Politica

Iraq ed antiamericanismo

Il riflesso condizionato dell’antiamericanismo ha radici plurime nella cultura europea, ed influenza nefasta nella politica italiana.

Si tratta di una tara non attribuibile in esclusiva a questo o quello schieramento, certamente forte nel mondo cattolico e nella sinistra ideologica. L’Iraq sembra essere il paese destinato a far risaltare quest’originaria deficienza.

Peccato, la sinistra sembrava essersi accorta di certi errori. Ai tempi del primo attacco contro l’Iraq, la nostra sinistra scese in piazza per protestare contro i bombardamenti. In tempi successivi Massimo D’Alema riconobbe che si era trattato di un grosso errore, che, forse, pensava di avere emendato prestandosi alla creazione di un governo su misura per garantire l’appoggio militare italiano allo sgancio d’altre bombe, in un altrove a noi più vicino. Adesso l’Iraq torna ad essere un obiettivo possibile ed imminente, e D’Alema torna a dire che si tratta di un errore. Peccato, ripeto.

Il punto è questo: il presidente degli Stati Uniti sostiene che il regime iracheno non esclude affatto l’ipotesi di utilizzare armi chimiche e battereologiche; che per continuare a produrle rifiuta le ispezioni dell’ONU; che modifica i razzi a corta gittata per renderli capaci di colpire fin sul territorio europeo; che, comunque, il primo suo obiettivo sarebbe colpire Israele; che lavora alla preparazione di un’arma atomica. Se fosse vero il dieci per cento di tutto questo, un attacco armato per farlo fuori, lui ed i suoi accoliti, sarebbe il minimo da mettere nel conto.

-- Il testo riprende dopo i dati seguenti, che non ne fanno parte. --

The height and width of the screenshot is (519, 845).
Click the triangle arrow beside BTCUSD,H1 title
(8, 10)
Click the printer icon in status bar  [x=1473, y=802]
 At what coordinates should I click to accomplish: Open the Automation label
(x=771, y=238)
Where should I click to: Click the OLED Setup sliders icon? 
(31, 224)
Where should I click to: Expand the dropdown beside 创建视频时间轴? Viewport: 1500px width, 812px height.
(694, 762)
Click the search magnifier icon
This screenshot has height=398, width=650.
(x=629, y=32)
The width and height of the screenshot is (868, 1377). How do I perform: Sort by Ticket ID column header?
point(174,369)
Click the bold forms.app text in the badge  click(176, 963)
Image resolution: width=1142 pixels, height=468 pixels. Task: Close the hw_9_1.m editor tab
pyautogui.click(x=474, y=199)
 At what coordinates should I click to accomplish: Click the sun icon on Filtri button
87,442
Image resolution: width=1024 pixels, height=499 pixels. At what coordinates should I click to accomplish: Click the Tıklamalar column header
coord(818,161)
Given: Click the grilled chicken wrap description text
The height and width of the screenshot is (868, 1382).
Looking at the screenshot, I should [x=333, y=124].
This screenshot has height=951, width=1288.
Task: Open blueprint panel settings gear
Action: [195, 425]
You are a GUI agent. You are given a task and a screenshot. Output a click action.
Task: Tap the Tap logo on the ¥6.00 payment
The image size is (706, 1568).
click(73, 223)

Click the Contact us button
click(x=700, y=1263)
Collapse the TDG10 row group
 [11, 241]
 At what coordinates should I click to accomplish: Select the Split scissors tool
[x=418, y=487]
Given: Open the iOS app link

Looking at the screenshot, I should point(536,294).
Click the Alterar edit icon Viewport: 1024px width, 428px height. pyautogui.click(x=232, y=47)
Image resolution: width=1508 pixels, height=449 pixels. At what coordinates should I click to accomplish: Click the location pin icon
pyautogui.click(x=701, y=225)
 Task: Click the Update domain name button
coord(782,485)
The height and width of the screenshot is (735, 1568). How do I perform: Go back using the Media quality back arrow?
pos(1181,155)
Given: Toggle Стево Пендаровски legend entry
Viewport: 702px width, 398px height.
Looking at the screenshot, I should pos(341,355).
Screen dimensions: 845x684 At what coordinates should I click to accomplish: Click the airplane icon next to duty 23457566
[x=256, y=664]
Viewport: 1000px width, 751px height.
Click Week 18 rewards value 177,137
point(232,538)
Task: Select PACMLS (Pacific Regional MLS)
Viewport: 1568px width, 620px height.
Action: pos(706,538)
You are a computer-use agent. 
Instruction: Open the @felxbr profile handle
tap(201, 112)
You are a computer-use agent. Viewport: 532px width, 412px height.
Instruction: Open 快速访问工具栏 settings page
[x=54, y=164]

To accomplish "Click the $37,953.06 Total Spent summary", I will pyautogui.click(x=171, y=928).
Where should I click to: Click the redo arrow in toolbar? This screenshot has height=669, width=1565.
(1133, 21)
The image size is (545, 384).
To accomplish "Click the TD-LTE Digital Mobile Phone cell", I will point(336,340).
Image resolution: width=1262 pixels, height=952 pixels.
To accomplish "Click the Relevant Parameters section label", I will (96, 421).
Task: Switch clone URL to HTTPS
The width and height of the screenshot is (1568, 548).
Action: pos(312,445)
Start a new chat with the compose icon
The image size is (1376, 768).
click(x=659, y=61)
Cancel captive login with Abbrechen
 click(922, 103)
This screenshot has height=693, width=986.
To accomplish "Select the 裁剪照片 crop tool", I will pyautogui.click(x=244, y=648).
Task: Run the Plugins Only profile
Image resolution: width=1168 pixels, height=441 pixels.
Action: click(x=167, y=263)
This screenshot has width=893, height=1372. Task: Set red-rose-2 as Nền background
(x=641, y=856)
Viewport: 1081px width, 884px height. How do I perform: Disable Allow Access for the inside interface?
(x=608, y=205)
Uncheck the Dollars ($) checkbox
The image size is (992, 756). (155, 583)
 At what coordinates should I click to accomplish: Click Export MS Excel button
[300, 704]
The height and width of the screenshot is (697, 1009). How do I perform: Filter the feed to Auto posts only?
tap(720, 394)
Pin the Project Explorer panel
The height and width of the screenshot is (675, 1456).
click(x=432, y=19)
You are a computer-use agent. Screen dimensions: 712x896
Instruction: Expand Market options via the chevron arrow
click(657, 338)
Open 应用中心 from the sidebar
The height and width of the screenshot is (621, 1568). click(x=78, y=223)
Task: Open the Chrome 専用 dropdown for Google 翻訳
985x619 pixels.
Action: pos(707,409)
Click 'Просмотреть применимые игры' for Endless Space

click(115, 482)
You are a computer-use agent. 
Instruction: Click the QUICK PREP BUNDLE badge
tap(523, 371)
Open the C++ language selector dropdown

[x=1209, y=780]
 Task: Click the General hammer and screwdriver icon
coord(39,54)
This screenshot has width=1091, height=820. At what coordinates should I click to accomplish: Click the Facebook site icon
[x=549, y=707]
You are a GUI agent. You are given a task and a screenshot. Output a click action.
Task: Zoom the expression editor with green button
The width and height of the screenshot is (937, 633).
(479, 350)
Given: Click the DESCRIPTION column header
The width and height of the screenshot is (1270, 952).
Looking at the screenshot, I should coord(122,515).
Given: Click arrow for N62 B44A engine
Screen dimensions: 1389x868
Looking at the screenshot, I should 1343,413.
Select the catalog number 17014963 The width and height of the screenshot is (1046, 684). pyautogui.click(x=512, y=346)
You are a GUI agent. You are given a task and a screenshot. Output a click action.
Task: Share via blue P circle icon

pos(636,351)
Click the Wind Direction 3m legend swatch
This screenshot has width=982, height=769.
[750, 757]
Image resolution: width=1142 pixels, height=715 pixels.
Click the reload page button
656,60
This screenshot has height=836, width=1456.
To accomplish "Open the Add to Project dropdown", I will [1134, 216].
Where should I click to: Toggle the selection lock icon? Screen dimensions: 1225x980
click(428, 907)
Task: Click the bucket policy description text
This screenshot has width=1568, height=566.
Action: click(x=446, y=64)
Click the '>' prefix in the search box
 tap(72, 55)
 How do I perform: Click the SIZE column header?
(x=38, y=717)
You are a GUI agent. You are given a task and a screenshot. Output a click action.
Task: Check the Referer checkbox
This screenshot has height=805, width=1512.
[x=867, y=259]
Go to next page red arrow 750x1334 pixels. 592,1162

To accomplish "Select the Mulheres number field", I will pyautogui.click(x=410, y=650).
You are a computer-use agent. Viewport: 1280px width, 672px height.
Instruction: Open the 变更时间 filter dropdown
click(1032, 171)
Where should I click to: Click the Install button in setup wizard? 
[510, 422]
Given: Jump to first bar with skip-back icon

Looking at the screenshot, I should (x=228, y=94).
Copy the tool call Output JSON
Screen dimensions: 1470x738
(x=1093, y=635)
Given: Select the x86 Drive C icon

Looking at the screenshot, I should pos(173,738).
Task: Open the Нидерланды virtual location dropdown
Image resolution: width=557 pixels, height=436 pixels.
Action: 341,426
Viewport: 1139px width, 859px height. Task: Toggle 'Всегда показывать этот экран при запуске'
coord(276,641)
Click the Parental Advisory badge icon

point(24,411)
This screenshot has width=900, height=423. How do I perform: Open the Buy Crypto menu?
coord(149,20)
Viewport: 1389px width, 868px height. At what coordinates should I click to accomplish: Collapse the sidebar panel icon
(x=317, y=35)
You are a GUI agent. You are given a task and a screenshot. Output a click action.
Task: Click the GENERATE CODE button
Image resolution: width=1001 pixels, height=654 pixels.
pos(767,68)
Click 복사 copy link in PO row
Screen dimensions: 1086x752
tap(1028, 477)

Ma è vero? Qui è più che legittimo che leaders politici o governi democratici la pensino diversamente, e qui si apre la strada alle iniziative diplomatiche. Ad esempio: penso che Saddam non voglia nulla di tutto questo, che sia demonizzato solo per fini politici interni agli USA, che sarebbe anche ora di finirla con l’embargo, pertanto prendo un aereo, volo a Bagdad e spiego al perseguitato che se mi offre una sponda, se la smette di cacciare a calci in culo gli ispettori dell’ONU, se la pianta di far dire che mangerebbe ebrei a pranzo e cena, io farò valere la mia voce e tenterò di evitare la catastrofe. Invece nulla di tutto questo, non una sola iniziativa politica degna di questo nome. Tutti pigri, o, realisticamente, si giudica inutile una simile iniziativa?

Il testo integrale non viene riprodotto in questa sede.